Stored data:
+ + + +

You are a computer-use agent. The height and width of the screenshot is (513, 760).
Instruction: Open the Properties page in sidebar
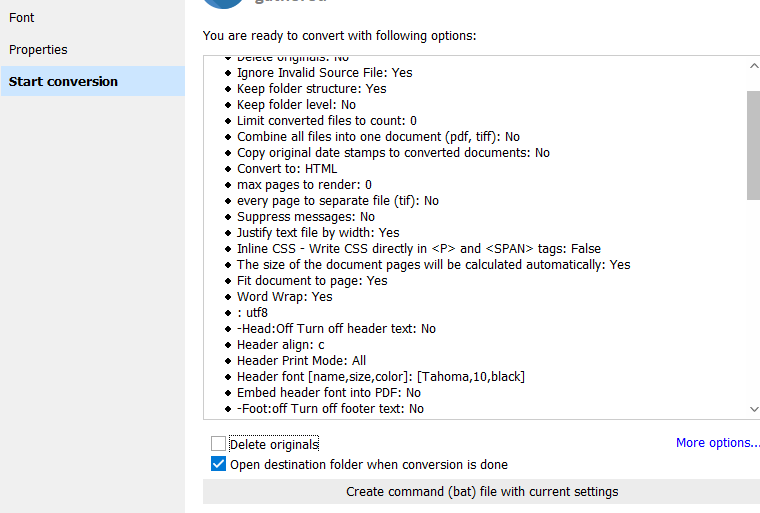38,49
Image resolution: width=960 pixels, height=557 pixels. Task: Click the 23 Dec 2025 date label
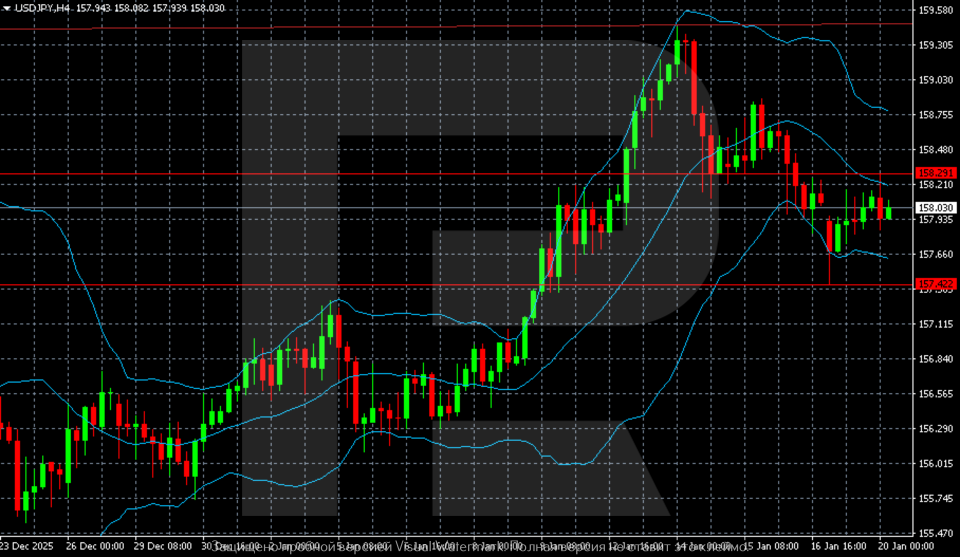[27, 547]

+ + + +

#### [Task prompt]
The entries above must be output exactly, with every image left out.

#### [Problem solution]
You are a computer-use agent. The height and width of the screenshot is (513, 760).
Instruction: Open the Properties page in sidebar
38,49
Image resolution: width=960 pixels, height=557 pixels. Task: Click the 23 Dec 2025 date label
[27, 547]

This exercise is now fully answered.